** Data for the task follows **

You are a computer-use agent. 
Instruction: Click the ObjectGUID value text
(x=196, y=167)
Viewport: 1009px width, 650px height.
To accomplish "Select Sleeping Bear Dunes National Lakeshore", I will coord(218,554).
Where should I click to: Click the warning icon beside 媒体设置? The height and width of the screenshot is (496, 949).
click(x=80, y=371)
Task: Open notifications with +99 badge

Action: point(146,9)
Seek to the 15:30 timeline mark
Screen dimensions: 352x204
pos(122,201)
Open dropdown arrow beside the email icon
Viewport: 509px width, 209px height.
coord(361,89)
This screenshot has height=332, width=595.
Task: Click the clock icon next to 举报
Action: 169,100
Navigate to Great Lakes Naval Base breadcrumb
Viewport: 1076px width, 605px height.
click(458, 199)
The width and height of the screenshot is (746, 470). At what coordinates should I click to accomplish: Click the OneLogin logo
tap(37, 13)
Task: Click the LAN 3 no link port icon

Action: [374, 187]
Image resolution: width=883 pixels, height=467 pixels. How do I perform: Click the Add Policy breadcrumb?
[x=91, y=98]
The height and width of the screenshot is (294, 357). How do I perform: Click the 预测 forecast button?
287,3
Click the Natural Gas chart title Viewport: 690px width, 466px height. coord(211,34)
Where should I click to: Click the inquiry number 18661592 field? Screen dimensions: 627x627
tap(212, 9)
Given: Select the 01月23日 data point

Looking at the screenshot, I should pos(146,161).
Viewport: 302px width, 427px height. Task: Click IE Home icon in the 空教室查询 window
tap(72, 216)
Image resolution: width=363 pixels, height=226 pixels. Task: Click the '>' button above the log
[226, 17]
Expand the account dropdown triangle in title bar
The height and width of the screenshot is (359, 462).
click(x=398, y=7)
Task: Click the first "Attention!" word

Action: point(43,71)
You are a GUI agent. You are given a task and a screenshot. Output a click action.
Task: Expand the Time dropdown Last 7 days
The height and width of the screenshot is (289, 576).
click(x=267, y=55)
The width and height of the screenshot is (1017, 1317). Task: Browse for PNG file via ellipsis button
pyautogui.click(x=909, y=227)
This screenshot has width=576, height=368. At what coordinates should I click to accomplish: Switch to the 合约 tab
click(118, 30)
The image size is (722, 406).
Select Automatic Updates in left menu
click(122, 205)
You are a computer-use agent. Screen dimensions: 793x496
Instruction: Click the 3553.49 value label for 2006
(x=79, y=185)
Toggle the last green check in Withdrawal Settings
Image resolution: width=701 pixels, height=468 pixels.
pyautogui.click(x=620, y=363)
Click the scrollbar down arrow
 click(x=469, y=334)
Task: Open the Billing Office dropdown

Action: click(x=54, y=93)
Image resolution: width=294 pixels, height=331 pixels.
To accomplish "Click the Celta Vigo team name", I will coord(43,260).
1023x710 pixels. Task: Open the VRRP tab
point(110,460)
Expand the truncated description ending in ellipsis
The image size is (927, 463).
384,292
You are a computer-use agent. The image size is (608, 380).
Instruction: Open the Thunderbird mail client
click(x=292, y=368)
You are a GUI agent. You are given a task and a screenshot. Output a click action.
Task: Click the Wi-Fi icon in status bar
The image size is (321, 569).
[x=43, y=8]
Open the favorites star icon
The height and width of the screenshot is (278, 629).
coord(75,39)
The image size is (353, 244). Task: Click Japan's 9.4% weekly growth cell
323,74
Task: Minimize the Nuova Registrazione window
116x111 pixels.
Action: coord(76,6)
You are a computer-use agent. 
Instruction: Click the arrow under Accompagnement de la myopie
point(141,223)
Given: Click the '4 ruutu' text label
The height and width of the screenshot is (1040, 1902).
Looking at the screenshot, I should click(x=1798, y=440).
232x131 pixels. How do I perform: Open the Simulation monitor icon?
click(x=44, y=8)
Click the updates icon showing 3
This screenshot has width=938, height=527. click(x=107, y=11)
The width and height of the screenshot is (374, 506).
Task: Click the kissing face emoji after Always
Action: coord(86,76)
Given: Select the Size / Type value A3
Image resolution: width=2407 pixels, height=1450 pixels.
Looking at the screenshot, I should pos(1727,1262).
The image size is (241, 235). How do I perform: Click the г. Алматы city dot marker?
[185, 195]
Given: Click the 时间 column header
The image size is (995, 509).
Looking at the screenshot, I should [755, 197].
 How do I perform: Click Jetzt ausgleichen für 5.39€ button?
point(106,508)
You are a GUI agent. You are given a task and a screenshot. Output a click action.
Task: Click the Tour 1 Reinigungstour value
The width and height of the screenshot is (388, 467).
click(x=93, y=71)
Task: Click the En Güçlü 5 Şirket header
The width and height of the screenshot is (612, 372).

** End of Data for the task **

# Task objective:
Up to and including the line with "Task: Expand the Time dropdown Last 7 days", repeat the entries exactly, beginning at their first line.

# Finished exercise:
You are a computer-use agent. 
Instruction: Click the ObjectGUID value text
(x=196, y=167)
Viewport: 1009px width, 650px height.
To accomplish "Select Sleeping Bear Dunes National Lakeshore", I will coord(218,554).
Where should I click to: Click the warning icon beside 媒体设置? The height and width of the screenshot is (496, 949).
click(x=80, y=371)
Task: Open notifications with +99 badge

Action: point(146,9)
Seek to the 15:30 timeline mark
Screen dimensions: 352x204
pos(122,201)
Open dropdown arrow beside the email icon
Viewport: 509px width, 209px height.
coord(361,89)
This screenshot has height=332, width=595.
Task: Click the clock icon next to 举报
Action: 169,100
Navigate to Great Lakes Naval Base breadcrumb
Viewport: 1076px width, 605px height.
click(458, 199)
The width and height of the screenshot is (746, 470). At what coordinates should I click to accomplish: Click the OneLogin logo
tap(37, 13)
Task: Click the LAN 3 no link port icon

Action: [374, 187]
Image resolution: width=883 pixels, height=467 pixels. How do I perform: Click the Add Policy breadcrumb?
[x=91, y=98]
The height and width of the screenshot is (294, 357). How do I perform: Click the 预测 forecast button?
287,3
Click the Natural Gas chart title Viewport: 690px width, 466px height. coord(211,34)
Where should I click to: Click the inquiry number 18661592 field? Screen dimensions: 627x627
tap(212, 9)
Given: Select the 01月23日 data point

Looking at the screenshot, I should pos(146,161).
Viewport: 302px width, 427px height. Task: Click IE Home icon in the 空教室查询 window
tap(72, 216)
Image resolution: width=363 pixels, height=226 pixels. Task: Click the '>' button above the log
[226, 17]
Expand the account dropdown triangle in title bar
The height and width of the screenshot is (359, 462).
click(x=398, y=7)
Task: Click the first "Attention!" word

Action: point(43,71)
You are a GUI agent. You are given a task and a screenshot. Output a click action.
Task: Expand the Time dropdown Last 7 days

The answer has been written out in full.